Abdourahamane Cheikh Ali

Il y a deux mois, je voyais un cortège de voitures, se diriger vers le Foyer des festivités à Mkazi. Mon cousin, homme respectable qui a fait son Anda mais qui fait partie de cette majorité silencieuse que la minorité dirigeante ne consulte jamais, me fit ces prédictions :

1 - Iconi se réconciliera par la SEULE volonté de ses habitants

2- Mkazi, qui abrite les réunions des notables du Bambao qui œuvrent à la réconciliation inter-iconienne, sera accusée, lorsque celle-ci sera réalisée, d’avoir voulu marginaliser la ville sœur d’Iconi.

La première prédiction s’est réalisée. N’étant pas arrachée au forceps et sans pression aucune, une réconciliation réalisée en dehors de l’intervention d’une partie tierce est plus sincère et donc plus solide. Je m’en réjouis donc. Cette réconciliation fut célébrée en grandes pompes à Iconi en présence de la fine fleur de la notabilité de Ngazidja et en l’absence remarquée des notables du Bambao. Pourquoi cette absence ? Ces derniers ont-ils boudé cette cérémonie ? Ont-ils été tenus délibérément à l’écart des heureuses retrouvailles entre les fils de la capitale historique du Bambao ? Je n’ai aucune réponse à ces questions.

« Vérité de l’Histoire »

Les notables de Ngazidja ont au cours de cette cérémonie confirmé la ville d’Iconi comme capitale du Bambao, un statut qui n’a JAMAIS été contesté par aucune localité du Bambao. Ils ont par ailleurs déclaré Iconi, capitale du Ngazidja, ce qui devrait être un motif de fierté pour la région de Bambao. Quelques jours plus tard, les notables du Bambao invitent leurs homologues de Moroni dans une réunion à l’issue de laquelle ils proclament Moroni, capitale du Bambao et du Ngazidja.

Le Anda na Mila est un sujet qui exige beaucoup de doigté pour prévenir les susceptibilités des uns et des autres et pour préserver les règles de préséance. Je ne me prononcerai pas sur ce sujet car je n’ai ni la légitimité ni les compétences pour m’aventurer sur ce terrain mouvant. Mon intervention portera plutôt sur l’aspect politique de cette crise qui affecte le BAMBAO.

« Et si l’on parle ? »

Deux des clans les plus influents de Mkazi, Igna Roumé et Igna Moilimou de Kandzilé revendiquent avec fierté leurs origines iconiennes. On ne peut donc raisonnablement imaginer une volonté de marginalisation d’Iconi par Mkazi. Par ailleurs, seuls des esprits sataniques pourraient être tentés de monter Moroni contre Iconi. Pour ceux qui ne le savent pas, les liens familiaux entre Moroniens et Iconiens sont tellement forts que les deux villes valident de toute éternité les grands-mariages accomplis entre Iconiens et Moroniennes et entre Moroniens et Iconiennes. Que l’on me cite d’autres localités du BAMBAO où pareils échanges sont admis !

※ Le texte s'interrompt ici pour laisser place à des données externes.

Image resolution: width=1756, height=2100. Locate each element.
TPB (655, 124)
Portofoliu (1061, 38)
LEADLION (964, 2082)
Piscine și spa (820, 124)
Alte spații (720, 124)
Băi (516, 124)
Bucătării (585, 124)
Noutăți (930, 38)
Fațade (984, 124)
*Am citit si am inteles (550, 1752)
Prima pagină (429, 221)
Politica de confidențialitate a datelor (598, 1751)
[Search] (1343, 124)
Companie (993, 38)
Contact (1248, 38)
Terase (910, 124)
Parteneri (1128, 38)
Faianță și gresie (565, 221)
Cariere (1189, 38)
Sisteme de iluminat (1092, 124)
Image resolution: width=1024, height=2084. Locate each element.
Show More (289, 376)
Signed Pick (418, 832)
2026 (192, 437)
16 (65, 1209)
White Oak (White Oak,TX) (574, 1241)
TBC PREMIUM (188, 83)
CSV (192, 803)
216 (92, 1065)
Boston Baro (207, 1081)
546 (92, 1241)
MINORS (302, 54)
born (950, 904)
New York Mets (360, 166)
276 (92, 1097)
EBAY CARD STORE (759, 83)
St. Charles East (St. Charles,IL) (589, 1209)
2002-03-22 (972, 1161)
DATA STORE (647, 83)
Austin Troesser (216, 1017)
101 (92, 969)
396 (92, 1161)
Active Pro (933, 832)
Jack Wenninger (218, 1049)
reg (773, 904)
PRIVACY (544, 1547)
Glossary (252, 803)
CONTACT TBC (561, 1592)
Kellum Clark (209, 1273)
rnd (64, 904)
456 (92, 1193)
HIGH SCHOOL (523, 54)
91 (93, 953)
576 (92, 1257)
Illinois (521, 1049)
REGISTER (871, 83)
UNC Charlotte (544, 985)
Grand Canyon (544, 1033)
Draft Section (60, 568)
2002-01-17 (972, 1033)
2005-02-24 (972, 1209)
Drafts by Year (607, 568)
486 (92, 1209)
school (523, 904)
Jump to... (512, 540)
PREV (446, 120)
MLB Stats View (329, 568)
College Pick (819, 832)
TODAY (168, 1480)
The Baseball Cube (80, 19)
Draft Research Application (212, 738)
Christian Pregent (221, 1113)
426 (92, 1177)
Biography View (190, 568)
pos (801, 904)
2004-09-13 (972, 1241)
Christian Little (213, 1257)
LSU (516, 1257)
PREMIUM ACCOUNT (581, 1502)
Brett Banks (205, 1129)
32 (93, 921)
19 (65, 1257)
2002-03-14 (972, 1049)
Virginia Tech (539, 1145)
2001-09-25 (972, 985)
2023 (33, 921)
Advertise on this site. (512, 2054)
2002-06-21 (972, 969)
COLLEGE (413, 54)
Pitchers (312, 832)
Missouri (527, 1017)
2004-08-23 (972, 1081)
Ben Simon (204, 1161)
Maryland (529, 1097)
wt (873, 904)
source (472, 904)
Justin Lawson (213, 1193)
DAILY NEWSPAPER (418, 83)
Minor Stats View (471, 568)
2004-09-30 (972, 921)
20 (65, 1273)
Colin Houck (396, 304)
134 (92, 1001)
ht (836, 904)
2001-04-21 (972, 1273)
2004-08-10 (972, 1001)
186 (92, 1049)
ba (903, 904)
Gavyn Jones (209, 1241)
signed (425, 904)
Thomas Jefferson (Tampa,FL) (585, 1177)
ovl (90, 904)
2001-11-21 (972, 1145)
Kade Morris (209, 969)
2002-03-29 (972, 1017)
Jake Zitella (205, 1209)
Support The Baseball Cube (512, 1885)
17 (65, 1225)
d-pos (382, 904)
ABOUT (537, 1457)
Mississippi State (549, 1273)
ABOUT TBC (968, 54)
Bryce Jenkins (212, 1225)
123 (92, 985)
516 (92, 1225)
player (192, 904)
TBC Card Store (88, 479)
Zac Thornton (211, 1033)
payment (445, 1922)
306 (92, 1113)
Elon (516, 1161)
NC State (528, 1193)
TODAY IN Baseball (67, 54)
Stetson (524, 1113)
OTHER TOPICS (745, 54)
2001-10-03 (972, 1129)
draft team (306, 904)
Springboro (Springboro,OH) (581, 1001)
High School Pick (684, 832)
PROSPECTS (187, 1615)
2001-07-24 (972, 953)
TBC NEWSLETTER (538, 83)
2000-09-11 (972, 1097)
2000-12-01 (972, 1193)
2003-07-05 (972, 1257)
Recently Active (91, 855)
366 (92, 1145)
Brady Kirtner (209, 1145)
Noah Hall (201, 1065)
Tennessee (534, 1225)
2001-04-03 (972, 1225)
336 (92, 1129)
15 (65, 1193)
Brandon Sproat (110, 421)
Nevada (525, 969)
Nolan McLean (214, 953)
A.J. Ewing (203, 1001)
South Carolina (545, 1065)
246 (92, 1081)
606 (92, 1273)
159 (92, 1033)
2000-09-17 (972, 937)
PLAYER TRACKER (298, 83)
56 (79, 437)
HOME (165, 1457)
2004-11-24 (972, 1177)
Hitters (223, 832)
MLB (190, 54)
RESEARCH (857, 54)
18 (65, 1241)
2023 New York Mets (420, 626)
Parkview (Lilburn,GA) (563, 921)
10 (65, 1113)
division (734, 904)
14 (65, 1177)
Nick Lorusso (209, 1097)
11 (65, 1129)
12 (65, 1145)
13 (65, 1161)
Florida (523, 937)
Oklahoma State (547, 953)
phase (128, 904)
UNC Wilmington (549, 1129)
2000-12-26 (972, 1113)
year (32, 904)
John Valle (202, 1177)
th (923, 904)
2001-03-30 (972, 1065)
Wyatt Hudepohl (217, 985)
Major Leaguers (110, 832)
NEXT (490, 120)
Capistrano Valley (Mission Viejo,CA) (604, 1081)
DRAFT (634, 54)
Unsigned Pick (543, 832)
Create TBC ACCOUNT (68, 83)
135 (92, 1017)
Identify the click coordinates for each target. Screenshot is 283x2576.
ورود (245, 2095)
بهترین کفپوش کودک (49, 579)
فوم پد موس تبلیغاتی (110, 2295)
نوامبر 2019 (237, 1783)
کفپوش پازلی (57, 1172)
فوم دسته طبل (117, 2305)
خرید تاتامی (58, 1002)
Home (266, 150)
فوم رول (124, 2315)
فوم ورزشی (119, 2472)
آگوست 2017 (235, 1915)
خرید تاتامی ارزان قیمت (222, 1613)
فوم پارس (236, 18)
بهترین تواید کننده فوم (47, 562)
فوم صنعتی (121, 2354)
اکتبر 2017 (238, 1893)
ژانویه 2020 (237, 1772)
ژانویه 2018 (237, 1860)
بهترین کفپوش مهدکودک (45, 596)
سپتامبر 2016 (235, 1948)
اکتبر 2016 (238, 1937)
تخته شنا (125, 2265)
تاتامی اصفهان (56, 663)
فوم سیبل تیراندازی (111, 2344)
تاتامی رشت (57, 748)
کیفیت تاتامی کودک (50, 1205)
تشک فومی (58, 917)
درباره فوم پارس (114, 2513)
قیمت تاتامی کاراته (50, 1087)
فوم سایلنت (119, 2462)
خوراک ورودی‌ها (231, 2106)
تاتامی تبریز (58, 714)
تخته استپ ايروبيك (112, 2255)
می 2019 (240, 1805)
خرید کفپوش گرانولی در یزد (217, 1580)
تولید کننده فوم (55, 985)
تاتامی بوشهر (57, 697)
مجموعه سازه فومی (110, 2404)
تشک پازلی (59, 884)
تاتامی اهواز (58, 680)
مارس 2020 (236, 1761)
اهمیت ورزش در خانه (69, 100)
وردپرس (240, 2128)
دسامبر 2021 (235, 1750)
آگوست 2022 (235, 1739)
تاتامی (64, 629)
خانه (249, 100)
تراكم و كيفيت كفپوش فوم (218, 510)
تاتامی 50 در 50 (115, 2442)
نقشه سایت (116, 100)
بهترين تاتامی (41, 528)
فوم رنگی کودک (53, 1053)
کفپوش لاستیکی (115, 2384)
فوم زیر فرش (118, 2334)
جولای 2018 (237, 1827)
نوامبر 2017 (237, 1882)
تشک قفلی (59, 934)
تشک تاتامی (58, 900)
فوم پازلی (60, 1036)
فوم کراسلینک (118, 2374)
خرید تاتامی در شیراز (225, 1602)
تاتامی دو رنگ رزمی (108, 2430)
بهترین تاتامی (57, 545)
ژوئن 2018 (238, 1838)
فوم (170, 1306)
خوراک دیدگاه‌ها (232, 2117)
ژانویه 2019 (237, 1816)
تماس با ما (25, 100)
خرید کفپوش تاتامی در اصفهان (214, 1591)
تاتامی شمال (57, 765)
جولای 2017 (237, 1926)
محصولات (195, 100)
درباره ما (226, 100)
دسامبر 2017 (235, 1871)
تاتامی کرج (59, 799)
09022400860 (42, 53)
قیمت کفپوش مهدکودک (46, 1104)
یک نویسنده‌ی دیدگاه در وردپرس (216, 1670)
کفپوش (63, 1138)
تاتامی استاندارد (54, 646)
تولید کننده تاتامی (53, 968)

« Iconi est la capitale historique du Bambao.»

Y ont régné des souverains originaires soit d’Iconi soit de Moroni. Iconi affrontait courageusement les envahisseurs malgaches et avait payé le prix fort. Sa population avait été décimée. Elle n’avait comme rempart que ses Hamadi. Le Sultan Saïd Ali transféra le centre du pouvoir politique à Moroni, parait-il, pour des raisons stratégiques. Moroni était, par ses murailles, plus facile à défendre contre les incursions malgaches qu’Iconi. Après avoir unifié l’île sous son autorité, le Sultan Saïd Ali fit de Moroni la capitale de Ngazidja. Cette dernière deviendra chef lieu des 4 îles de l’archipel des Comores en 1958 suite à un vote de l’assemblée territoriale. Notre constitution, en son article 2, confirme Moroni comme capitale des Comores indépendantes. Les changements successifs du statut politique de Moroni n’ont jamais conduit à une remise en cause du statut d’Iconi en tant que capitale coutumière du Bambao.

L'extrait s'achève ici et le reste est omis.